“太師息怒!奴才有一個法子,或許能解太師的燃眉之急。”
也先猛地轉過頭,說話的人穿著一身皺巴巴的青色宦官袍服,腰間繫著一條半舊的革帶,白面無鬚,臉上掛著一副小心翼翼的諂笑。

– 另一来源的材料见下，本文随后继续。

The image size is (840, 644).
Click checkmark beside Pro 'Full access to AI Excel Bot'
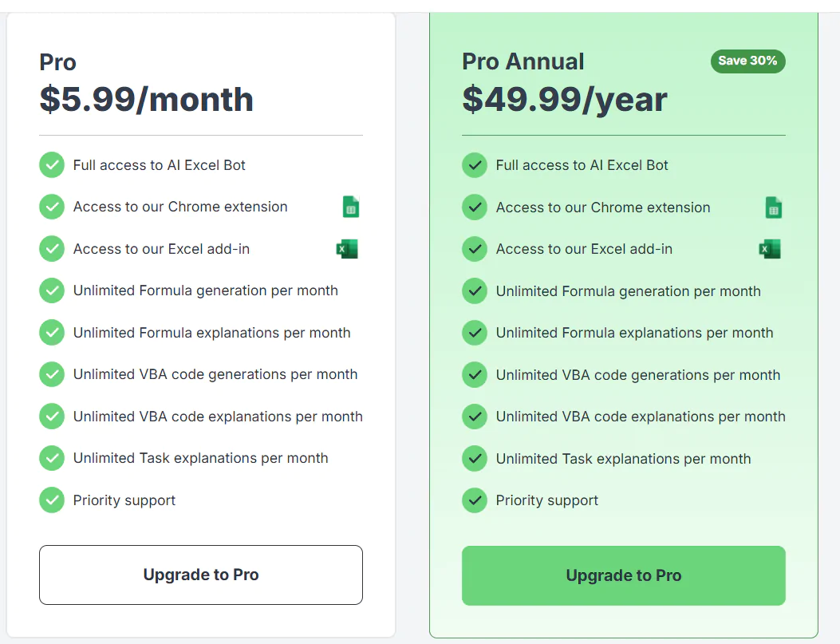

他縮在帳角陰影裡,像個不起眼的擺設,但那雙細長的眼睛裡卻閃著一種通透而陰鷙的光。
“喜寧?!”
朱祁鎮有些驚訝的喊了一聲,但畏懼於也先並沒有繼續開口。
此人原是朱祁鎮身邊隨駕的太監,土木堡之變時和朱祁鎮一同被俘。
別的隨駕太監被瓦剌人殺了大半,他卻很快就學會了蒙古話,每日在也先面前鞍前馬後地伺候,幫著瓦剌人勸降明軍俘虜,替也先出謀劃策。
也先原本對這些閹人沒什麼好感,但喜寧的腦子確實好用,他對大明京畿一帶的駐軍、糧倉、賦稅都瞭如指掌,甚至連各州各縣每年的秋糧數字都能說得八九不離十。
這段時間也先南下,喜寧就在一旁指認沿途州縣的虛實,讓瓦剌大軍得以從容避開有重兵把守的城池,專挑防禦薄弱的村鎮下手。
“說。”也先冷聲道。
喜寧從陰影中走了出來,彎著腰湊到也先面前,那張白面無鬚的臉上掛著一副諂媚的笑。
“太師,鷂兒嶺丟了,糧道斷了,但京城附近這片地方奴才待了十幾年,哪個縣產多少糧、哪個村有多少豬羊,奴才閉著眼睛都能數出來。”
“通州、良鄉、昌平、密雲,這四個地方是京畿的糧倉,每年秋糧入庫之前,官倉裡堆的糧食少說也有好幾萬石。”
“更不用說鄉下那些大戶人家的莊子裡,儲的糧更多,這些地方沒有城牆,也沒有重兵把守,太師派幾支輕騎過去,日夜不停地搬,幾萬石糧食兩天就能搬到營裡。”
也先的眉頭緩緩舒展開來,他重新坐回虎皮椅上,手指在膝蓋上輕輕敲著,目光盯著喜寧那張諂媚的臉,似乎在掂量這個閹人的話。
“接著說。”
喜寧見也先的臉色緩和了幾分,膽子更大了,聲音也更響亮了些,“北京城裡的幾十萬軍民,他們吃的也是京畿各縣送進去的。”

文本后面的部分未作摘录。